In film and books, by contrast, directors and authors carefully model and shape the participant’s experience over the course of the work. Often that takes the form of narrative, which can create emotional connection or help people gradually understand complex topics (Narrative as cognitive scaffolding). There’s no narrative form native to dynamic mediums.
One common approach is to interleave brief interactions with dynamic media into prose (e.g. Hart and Case, Patel. Victor (2010) is particularly fine-grained, though it’s not really trying to be narrative). This approach to narrative feels quite disjoint: the two forms have been glued together, not evolved into something new.
The shallow version of this issue is that the text and dynamic elements are almost always physically separated, not visually integrated. The reader’s eye bounces back and forth between the text and the interactive elements, attaching referents to objects and churning working memory. This is a problem with static figures, too; the solutions described by e.g. Tufte mostly haven’t been applied in the dynamic domain.
The felt experience has subtler bumps. Reading prose feels very different from engaging with interactive elements. I think it’s mostly due to abrupt changes in participatory stance: it feels a bit like someone asking you to switch between the passenger’s seat (prose) and the driver’s seat (dynamic elements) every minute or two.

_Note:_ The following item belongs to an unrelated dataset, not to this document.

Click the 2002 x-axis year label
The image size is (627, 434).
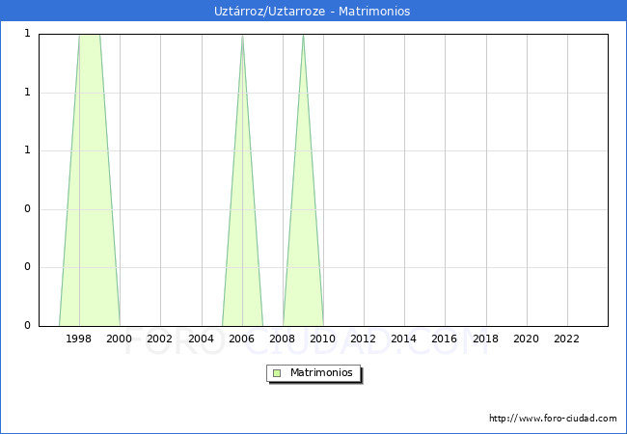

One reason this swapping feels bad is that you know you’re only meant to drive for a few moments at a time. When prose and interaction are interleaved in this way, the interactions with the dynamic media are generally brief by design. The granularity must be fine enough that readers can comfortably remember the guidance provided in the preceding text. This makes the interactive moments feel shallow and lowers commitment. You know you’re not going to be there long; it’s not an environment to do serious creative work of your own. It’s more like an illustration—which is fine—but dynamic medium authors often aspire to make a more powerful Enabling environment. Some authors add a “sandbox mode” at the end of their articles, but this doesn’t mitigate the shallowness felt in-narrative.
Another challenge with prose interleavings is that the textual narrative completely ignores your interaction with the dynamic elements. The author suggests you try something; you do it; then the author’s text proceeds along its course, irrespective of whatever you just did. It’s emotionally alienating, much like talking to an automated phone tree. Sometimes the robot voice says things that sort of follow what you asked for, and just as often it serenely recites non sequitur. No one would expect prose narrative to naturally follow their thoughts and actions, but when the dynamic environment behaves and responds—when the author is trying to create a Participatory environment—the adjoining text’s interpersonal distance is magnified. Writers try to be incredibly empathic with their readers’ thoughts and feelings. These dynamic environments inadvertently make that job much harder—too hard, perhaps, for the medium.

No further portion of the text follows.